#### [WORK INSTRUCTIONS]
For each line in the data below that holds "agent", return a copy.

#### [SOURCE MATERIAL]

--- START ---

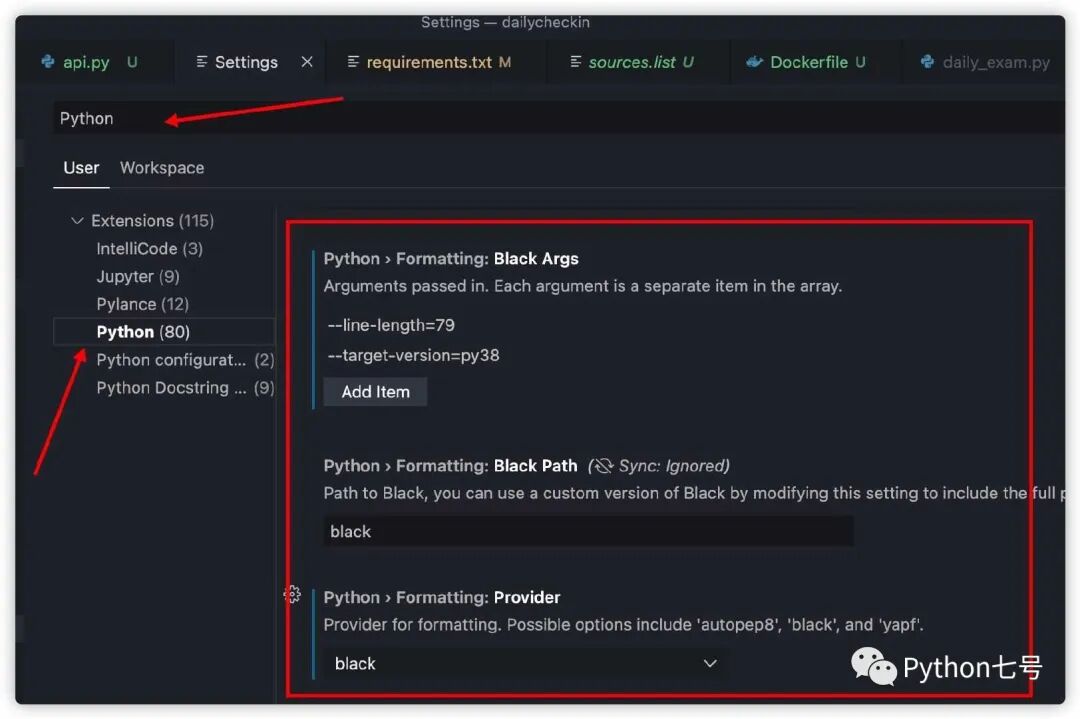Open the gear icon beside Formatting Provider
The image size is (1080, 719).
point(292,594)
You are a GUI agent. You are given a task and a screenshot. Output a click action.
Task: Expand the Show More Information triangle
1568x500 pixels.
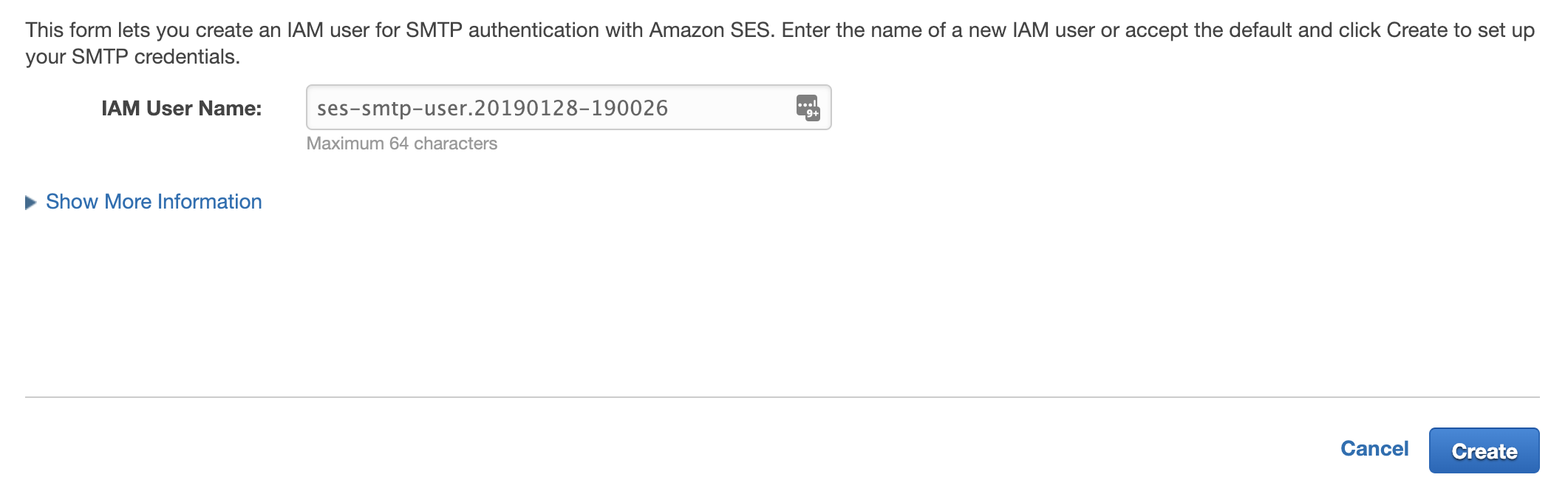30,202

--- END ---
--- START ---

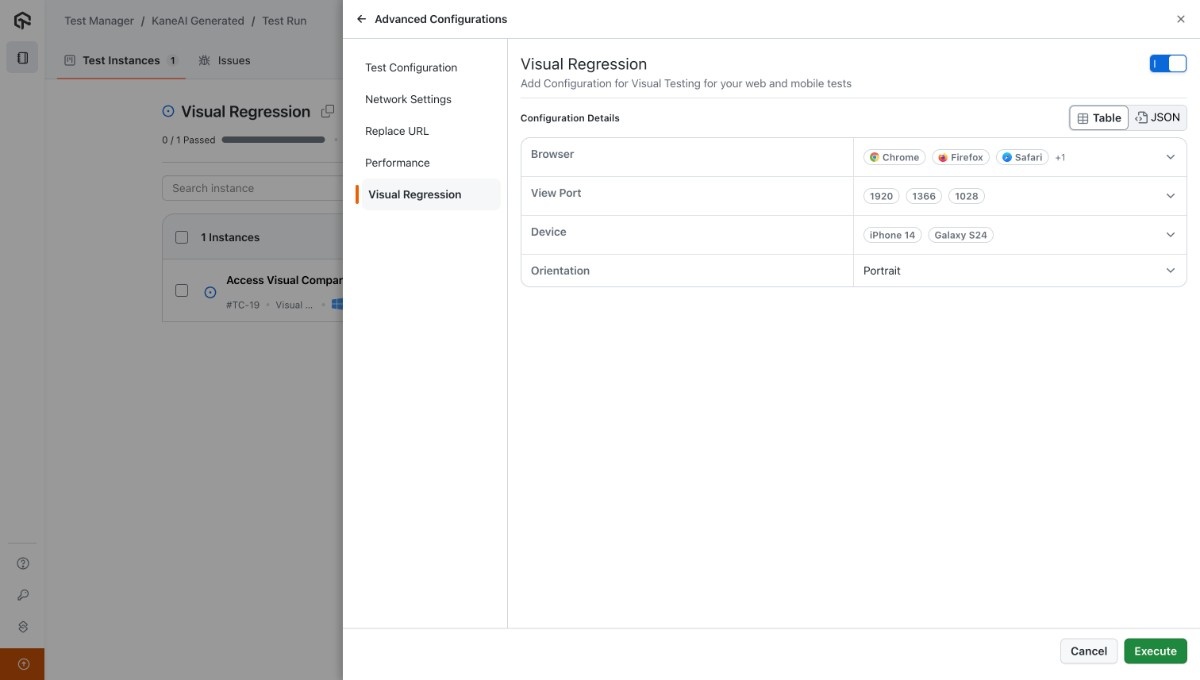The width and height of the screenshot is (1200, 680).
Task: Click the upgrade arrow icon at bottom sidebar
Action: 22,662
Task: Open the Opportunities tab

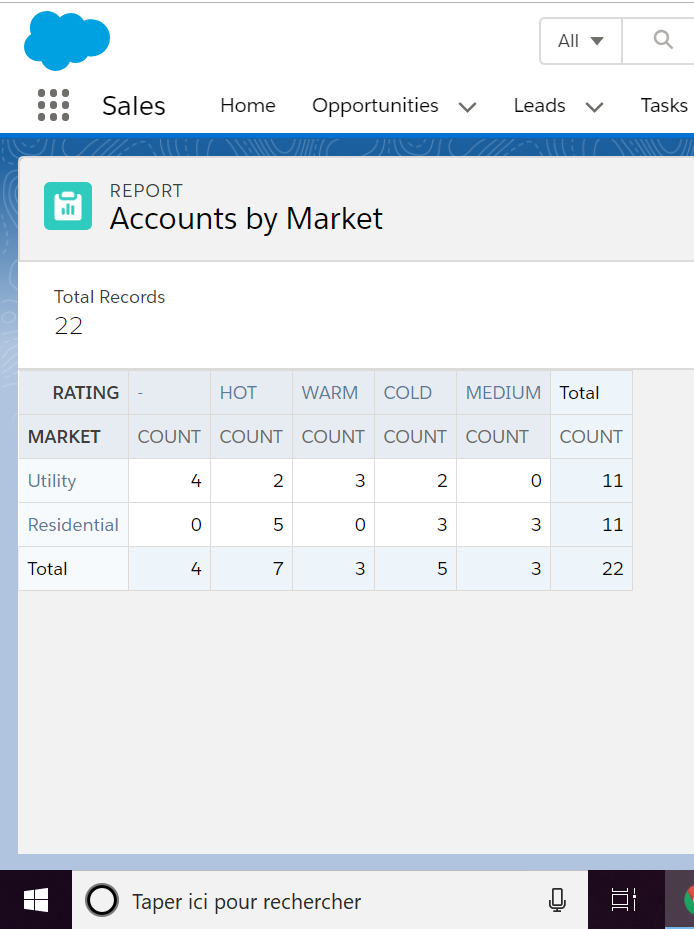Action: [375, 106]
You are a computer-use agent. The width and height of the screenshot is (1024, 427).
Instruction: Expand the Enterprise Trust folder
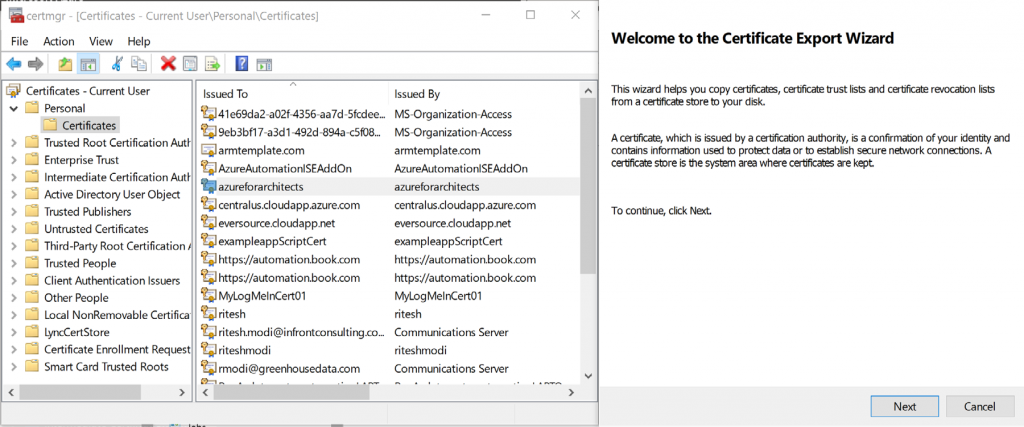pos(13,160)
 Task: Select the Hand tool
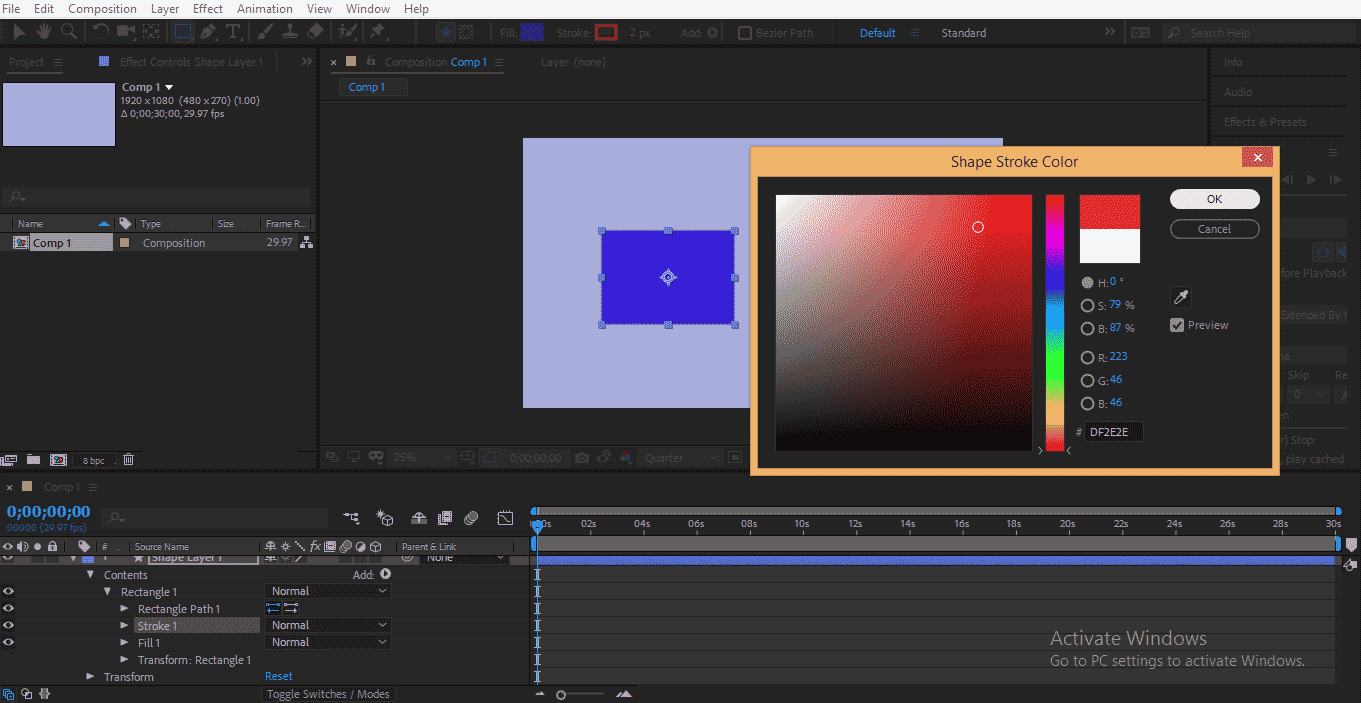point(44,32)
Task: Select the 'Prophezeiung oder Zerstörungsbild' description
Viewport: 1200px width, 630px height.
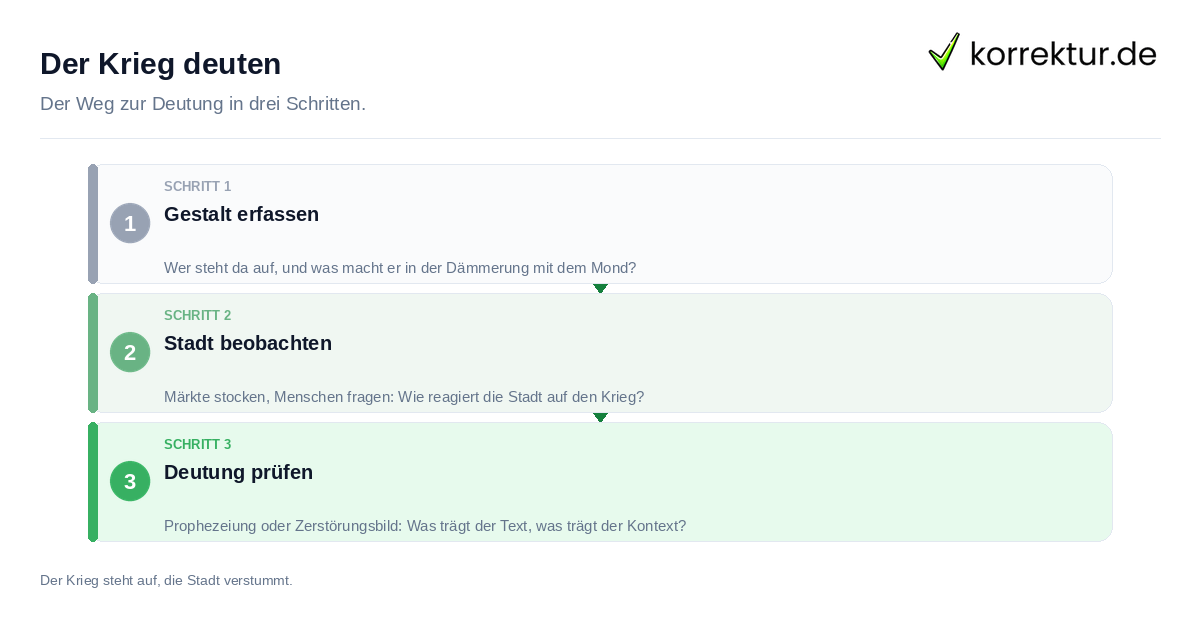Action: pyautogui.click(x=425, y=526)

--- END ---
--- START ---

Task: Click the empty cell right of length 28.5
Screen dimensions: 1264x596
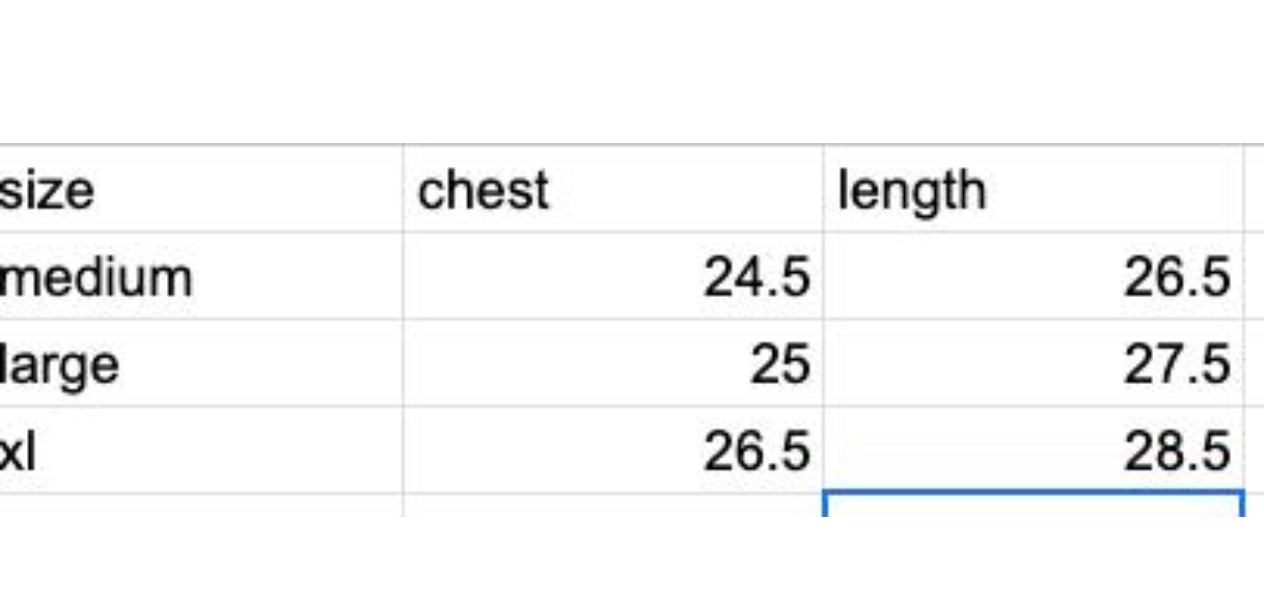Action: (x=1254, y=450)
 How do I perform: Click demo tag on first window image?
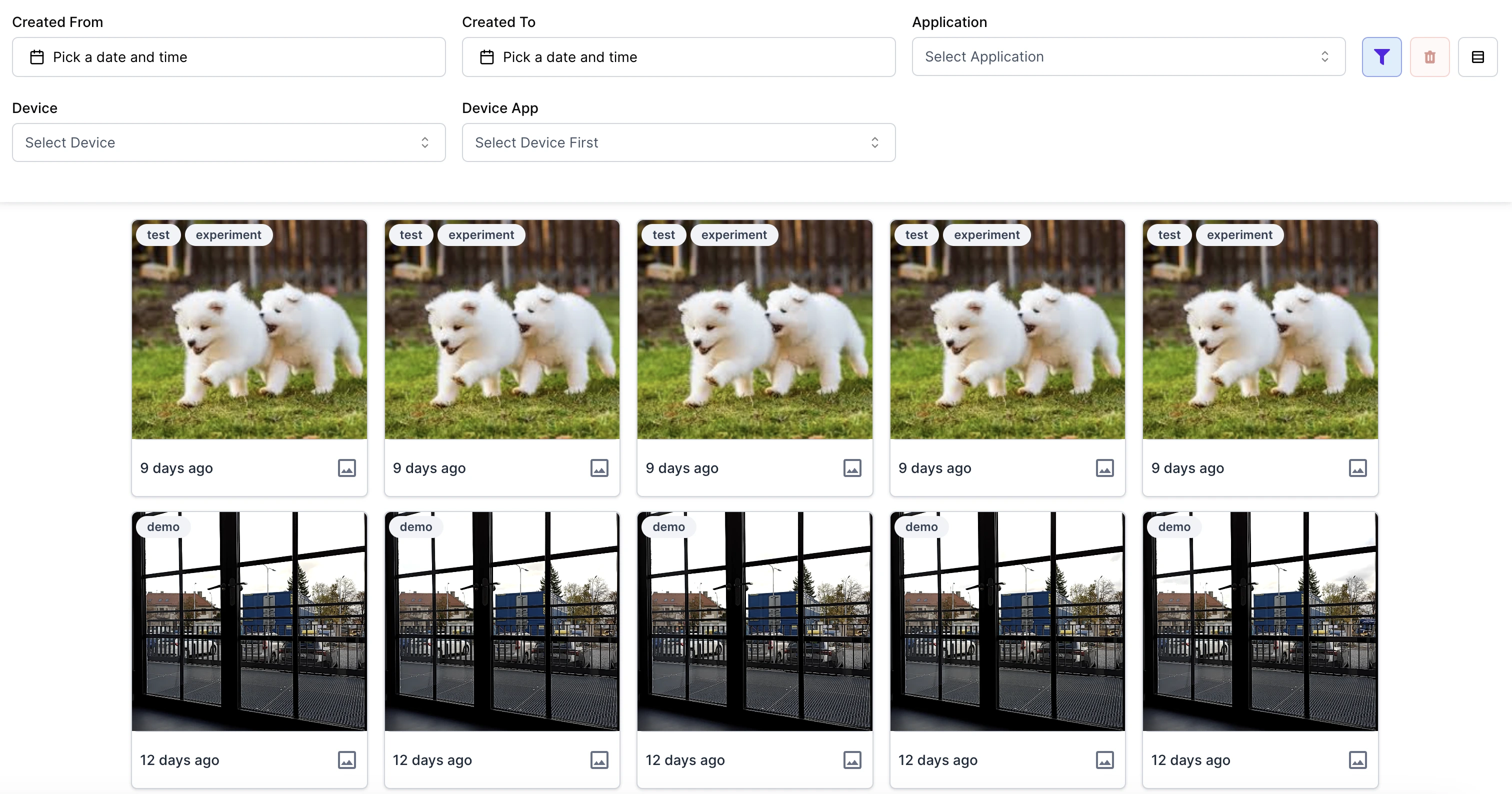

--- END ---

#### [EXPECTED ANSWER]
You are a GUI agent. You are given a task and a screenshot. Output a click action.
You are a computer-use agent. The width and height of the screenshot is (1024, 427).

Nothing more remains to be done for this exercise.